Boat charging sources (alternator regulators, solar controlers etc) are not constant current. They maintain fixed voltage points. In the better products the voltage can be adjusted so it optimum at the batteries, but if the battery voltage is different between batteries, because of incorrect wiring, a compromise must be chosen. Wiring the batteries correctly is easy and means that no compromise is needed ( connecting the positive and negative to the different ends is fine IMHO and I don't think for most installations the star system is worthwhile)

I don't mean to imply that you batteries will die a very quick death if wired incorrectly, but getting these details right together with other important issues like charging voltages will make make a significant difference to life you get out of those expensive batteries.
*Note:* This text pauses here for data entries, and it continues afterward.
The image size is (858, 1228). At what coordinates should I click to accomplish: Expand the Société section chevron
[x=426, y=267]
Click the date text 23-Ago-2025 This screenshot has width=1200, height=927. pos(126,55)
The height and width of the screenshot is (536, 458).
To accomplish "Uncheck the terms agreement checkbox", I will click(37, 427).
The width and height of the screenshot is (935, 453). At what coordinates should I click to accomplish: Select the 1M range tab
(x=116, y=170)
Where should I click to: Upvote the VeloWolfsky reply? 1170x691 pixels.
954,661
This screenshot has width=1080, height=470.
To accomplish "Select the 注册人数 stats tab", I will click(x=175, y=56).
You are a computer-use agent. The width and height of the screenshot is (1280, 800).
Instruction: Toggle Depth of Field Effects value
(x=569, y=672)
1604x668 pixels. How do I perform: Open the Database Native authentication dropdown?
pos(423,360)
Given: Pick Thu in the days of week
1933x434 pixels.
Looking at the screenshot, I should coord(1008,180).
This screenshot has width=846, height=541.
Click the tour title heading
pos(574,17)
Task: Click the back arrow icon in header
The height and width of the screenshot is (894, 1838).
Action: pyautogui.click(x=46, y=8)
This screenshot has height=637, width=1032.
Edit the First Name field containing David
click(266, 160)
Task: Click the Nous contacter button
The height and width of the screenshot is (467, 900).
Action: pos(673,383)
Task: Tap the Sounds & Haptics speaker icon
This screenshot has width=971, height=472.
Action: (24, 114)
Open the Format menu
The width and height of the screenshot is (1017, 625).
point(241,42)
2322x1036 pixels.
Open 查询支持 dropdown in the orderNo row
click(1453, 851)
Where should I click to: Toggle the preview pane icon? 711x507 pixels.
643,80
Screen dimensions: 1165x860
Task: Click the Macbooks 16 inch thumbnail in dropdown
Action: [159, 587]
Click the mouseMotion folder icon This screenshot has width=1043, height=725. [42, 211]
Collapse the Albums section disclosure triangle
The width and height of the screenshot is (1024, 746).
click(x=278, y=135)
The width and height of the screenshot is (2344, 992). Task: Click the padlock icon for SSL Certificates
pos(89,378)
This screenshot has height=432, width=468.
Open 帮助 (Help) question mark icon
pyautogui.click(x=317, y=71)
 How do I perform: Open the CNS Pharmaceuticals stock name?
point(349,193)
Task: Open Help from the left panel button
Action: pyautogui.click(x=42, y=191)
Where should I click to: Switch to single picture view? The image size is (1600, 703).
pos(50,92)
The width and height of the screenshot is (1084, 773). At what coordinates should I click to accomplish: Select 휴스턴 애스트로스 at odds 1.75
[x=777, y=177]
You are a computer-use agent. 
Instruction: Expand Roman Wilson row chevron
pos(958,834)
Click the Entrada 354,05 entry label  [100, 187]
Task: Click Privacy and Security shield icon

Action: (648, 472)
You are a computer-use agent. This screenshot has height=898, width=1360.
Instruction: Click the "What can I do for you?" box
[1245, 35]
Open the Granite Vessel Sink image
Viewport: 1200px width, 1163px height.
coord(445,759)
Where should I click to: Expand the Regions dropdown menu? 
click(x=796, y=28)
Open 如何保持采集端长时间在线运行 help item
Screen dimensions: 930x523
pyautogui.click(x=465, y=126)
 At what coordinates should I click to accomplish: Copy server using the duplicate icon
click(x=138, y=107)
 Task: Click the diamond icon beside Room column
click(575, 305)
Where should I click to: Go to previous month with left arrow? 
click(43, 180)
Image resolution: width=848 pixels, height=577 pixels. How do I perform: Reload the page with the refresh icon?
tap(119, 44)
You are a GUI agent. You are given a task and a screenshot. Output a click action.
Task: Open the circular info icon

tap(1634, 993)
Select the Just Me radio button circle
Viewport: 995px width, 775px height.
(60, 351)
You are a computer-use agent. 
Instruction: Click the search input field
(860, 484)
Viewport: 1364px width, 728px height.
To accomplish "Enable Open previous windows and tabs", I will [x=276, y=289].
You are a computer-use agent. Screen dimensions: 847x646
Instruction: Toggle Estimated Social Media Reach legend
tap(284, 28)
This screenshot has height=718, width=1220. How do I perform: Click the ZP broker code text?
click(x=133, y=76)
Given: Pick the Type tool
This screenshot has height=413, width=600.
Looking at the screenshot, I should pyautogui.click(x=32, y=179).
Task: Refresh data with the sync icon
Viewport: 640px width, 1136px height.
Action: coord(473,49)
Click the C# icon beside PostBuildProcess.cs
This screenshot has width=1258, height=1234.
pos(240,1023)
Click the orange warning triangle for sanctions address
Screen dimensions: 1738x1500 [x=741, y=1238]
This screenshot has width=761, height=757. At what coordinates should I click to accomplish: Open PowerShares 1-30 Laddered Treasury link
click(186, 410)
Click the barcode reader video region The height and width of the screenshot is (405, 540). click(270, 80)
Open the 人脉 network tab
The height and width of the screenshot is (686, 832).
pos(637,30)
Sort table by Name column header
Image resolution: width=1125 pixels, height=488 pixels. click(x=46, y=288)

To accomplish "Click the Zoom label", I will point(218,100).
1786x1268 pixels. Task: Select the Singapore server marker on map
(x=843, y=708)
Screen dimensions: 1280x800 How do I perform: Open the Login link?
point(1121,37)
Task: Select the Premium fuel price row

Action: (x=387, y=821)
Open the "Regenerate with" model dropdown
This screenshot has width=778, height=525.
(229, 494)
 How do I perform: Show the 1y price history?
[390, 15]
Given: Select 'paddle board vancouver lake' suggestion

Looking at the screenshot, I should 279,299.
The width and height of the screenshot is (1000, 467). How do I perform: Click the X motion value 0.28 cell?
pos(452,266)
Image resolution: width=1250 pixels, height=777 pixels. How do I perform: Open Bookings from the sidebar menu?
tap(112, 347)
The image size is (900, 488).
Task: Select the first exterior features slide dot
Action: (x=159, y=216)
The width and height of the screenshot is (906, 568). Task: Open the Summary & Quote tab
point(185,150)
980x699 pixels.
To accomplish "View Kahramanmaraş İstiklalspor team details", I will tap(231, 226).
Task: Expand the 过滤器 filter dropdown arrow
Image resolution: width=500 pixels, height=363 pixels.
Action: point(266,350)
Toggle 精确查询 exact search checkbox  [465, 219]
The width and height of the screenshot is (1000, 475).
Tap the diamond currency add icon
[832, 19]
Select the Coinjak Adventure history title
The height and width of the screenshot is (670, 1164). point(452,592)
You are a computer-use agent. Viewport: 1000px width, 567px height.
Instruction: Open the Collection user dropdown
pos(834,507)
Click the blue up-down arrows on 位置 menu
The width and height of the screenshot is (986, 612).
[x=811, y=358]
Battery wiring is easy and cheap to do right.
No, if one battery is 0.2 volts less than another during the bulk charging mode the difference in charging current entering the battery will be negligible compared to other factors like internal battery resistance.

By the time the charger reaches the threshold of the bulk stage, the curren will no longer be 50 amps. At that stage the battery voltage has increased and the current has dropped to about 5 amps. So the 0.2 volts difference is now 0.02 volts. Differences in battery to battery characteristics will have more influence than 20 thousandts of a volt. Get real .

As the charging current approaches zero at full charge, the voltage drop across resistance also drops to zero so at full charge all batteries will be at the same voltage.

You are incorrect. All battery charging sources are (quasi) CONStANT CURRENT, not constant voltage as you claim. If they were constant voltage output the battery would have to be at the same voltage. But in fact the voltage out of the charging source INCREASES as the battery voltage INCREASES. They start out at (say) 12.4 volts and charge to (say) 14.2. You will see that voltage both on the battery terminals and on the charger terminals (they are connected together). That is hardly constant voltage.